Rows on where targets appear:
========
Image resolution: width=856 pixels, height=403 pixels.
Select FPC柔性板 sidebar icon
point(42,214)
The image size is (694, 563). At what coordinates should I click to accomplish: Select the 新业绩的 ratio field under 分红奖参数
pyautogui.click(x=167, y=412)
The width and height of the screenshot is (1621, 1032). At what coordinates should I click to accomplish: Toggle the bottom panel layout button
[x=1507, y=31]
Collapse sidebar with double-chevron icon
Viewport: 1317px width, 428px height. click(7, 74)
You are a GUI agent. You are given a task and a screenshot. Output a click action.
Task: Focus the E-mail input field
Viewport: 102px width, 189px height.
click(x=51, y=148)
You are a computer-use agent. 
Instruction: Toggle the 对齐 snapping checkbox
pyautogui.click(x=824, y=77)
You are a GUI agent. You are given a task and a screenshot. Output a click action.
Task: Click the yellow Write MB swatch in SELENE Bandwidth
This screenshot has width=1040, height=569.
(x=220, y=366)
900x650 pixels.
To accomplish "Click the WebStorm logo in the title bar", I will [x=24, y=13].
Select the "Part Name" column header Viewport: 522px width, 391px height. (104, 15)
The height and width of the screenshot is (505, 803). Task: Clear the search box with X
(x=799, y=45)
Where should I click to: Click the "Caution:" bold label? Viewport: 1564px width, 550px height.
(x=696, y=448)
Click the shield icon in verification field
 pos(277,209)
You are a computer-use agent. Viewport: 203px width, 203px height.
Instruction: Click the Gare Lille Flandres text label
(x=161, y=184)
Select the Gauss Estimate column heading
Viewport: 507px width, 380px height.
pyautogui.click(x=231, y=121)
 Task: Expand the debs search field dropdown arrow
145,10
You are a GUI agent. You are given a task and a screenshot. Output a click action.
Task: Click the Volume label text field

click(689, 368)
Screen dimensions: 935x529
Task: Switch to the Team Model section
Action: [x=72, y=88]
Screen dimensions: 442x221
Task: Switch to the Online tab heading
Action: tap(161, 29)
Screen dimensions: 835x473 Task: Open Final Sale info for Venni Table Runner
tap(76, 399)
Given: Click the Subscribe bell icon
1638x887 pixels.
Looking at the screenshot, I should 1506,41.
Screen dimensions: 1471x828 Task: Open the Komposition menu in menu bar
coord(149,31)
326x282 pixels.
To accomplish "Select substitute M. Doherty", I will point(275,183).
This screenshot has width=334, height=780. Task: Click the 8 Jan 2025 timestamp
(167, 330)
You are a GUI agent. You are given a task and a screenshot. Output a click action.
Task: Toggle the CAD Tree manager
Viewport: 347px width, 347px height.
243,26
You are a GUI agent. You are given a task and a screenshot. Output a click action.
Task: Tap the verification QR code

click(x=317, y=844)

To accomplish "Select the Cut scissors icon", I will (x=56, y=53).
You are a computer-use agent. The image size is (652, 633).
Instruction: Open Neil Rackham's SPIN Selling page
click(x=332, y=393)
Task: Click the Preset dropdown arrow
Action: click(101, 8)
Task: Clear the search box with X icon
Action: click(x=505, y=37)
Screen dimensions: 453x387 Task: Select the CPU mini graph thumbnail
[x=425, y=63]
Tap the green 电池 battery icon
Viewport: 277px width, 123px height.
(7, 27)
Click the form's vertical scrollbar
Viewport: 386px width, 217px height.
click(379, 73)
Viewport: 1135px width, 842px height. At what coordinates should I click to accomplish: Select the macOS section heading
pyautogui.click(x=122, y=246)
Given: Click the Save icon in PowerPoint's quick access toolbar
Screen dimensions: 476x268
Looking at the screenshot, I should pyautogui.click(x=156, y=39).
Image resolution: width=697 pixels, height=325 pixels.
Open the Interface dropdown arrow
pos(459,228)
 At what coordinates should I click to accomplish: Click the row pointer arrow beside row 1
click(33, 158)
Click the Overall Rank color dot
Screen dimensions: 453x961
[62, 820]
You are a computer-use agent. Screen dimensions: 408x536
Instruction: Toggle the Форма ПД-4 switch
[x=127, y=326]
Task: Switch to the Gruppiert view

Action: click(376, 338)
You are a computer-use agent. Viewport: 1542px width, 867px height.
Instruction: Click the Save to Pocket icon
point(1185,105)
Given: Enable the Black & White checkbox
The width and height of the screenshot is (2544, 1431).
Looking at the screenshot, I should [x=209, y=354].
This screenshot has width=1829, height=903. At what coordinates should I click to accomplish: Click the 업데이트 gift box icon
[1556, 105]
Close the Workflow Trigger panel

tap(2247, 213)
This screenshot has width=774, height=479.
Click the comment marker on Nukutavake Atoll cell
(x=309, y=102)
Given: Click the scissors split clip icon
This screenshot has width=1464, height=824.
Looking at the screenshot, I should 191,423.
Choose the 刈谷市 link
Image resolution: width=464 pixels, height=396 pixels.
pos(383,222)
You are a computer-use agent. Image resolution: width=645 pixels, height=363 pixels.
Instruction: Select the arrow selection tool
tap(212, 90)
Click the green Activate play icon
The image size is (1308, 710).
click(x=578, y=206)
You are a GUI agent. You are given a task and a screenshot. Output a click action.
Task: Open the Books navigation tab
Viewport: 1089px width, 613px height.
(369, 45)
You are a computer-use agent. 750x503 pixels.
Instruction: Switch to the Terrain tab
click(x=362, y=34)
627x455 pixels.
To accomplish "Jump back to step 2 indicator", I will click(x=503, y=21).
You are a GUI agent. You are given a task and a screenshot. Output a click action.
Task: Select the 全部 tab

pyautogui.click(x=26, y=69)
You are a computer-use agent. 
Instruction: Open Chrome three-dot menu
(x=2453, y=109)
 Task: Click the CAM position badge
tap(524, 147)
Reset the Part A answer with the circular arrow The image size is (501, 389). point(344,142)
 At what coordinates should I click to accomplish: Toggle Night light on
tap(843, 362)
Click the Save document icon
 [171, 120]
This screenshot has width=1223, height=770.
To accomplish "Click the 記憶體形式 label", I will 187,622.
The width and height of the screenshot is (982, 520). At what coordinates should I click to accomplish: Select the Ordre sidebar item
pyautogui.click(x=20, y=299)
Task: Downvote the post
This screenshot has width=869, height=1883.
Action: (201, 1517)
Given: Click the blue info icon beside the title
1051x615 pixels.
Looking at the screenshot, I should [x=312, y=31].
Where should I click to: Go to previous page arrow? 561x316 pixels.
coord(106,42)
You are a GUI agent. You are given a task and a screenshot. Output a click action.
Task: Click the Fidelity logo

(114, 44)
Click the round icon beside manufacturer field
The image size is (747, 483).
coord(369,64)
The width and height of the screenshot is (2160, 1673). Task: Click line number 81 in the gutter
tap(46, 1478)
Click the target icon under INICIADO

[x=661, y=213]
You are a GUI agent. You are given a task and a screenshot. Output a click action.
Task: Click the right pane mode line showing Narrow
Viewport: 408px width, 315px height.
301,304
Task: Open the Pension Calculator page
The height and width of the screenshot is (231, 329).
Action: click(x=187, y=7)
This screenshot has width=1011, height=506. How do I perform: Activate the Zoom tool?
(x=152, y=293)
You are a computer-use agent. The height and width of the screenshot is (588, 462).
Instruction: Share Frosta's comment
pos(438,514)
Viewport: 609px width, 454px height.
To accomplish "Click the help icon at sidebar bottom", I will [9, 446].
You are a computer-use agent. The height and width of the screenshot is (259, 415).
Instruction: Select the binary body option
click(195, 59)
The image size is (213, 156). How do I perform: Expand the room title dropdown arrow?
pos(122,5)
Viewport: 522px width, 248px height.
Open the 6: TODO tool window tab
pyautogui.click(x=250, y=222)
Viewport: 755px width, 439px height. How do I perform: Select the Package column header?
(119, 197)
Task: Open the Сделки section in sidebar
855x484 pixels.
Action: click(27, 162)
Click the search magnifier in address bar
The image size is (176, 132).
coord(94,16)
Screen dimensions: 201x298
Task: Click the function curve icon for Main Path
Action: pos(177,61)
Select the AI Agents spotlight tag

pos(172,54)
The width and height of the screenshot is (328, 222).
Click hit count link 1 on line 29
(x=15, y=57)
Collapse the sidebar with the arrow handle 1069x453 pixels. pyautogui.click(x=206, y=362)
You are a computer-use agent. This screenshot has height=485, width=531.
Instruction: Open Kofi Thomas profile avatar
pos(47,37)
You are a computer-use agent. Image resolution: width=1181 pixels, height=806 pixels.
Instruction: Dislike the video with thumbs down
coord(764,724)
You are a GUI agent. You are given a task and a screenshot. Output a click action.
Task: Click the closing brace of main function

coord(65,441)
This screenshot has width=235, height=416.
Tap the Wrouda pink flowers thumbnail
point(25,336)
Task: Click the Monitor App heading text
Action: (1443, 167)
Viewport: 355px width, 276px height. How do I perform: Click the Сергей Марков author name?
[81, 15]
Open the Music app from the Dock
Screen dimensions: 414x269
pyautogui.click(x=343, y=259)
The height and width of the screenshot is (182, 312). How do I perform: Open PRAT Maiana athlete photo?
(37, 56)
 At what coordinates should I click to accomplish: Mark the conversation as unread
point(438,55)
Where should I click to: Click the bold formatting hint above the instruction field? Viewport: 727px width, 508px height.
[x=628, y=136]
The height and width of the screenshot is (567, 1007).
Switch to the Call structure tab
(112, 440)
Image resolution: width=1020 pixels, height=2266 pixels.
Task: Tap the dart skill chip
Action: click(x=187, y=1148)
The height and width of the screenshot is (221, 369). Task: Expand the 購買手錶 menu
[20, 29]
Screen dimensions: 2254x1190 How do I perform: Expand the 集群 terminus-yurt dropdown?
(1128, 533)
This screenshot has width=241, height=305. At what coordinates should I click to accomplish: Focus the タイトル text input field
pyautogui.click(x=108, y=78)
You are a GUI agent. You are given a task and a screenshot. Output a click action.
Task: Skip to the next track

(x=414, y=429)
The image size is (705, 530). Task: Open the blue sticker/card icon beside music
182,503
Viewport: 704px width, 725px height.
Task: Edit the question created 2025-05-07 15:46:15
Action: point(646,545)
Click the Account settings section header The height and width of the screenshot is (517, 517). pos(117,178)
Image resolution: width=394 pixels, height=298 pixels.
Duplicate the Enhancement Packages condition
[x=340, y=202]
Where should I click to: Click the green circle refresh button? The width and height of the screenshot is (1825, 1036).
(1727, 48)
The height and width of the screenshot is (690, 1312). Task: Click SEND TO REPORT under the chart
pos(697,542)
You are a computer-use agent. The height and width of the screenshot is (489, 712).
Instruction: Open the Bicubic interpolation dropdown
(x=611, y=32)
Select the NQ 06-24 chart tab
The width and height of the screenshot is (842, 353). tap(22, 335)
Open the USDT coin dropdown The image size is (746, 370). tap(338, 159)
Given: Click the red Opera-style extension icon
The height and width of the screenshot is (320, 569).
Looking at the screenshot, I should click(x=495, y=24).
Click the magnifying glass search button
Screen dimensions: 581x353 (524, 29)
========
• _REQUEST_
Print the lines from the one containing "Collapse the sidebar" up to and including the one containing "(1128, 533)", with no changes.

• _ANSWER BELOW_
Collapse the sidebar with the arrow handle 1069x453 pixels. pyautogui.click(x=206, y=362)
You are a computer-use agent. This screenshot has height=485, width=531.
Instruction: Open Kofi Thomas profile avatar
pos(47,37)
You are a computer-use agent. Image resolution: width=1181 pixels, height=806 pixels.
Instruction: Dislike the video with thumbs down
coord(764,724)
You are a GUI agent. You are given a task and a screenshot. Output a click action.
Task: Click the closing brace of main function

coord(65,441)
This screenshot has width=235, height=416.
Tap the Wrouda pink flowers thumbnail
point(25,336)
Task: Click the Monitor App heading text
Action: (1443, 167)
Viewport: 355px width, 276px height. How do I perform: Click the Сергей Марков author name?
[81, 15]
Open the Music app from the Dock
Screen dimensions: 414x269
pyautogui.click(x=343, y=259)
The height and width of the screenshot is (182, 312). How do I perform: Open PRAT Maiana athlete photo?
(37, 56)
 At what coordinates should I click to accomplish: Mark the conversation as unread
point(438,55)
Where should I click to: Click the bold formatting hint above the instruction field? Viewport: 727px width, 508px height.
[x=628, y=136]
The height and width of the screenshot is (567, 1007).
Switch to the Call structure tab
(112, 440)
Image resolution: width=1020 pixels, height=2266 pixels.
Task: Tap the dart skill chip
Action: click(x=187, y=1148)
The height and width of the screenshot is (221, 369). Task: Expand the 購買手錶 menu
[20, 29]
Screen dimensions: 2254x1190 How do I perform: Expand the 集群 terminus-yurt dropdown?
(1128, 533)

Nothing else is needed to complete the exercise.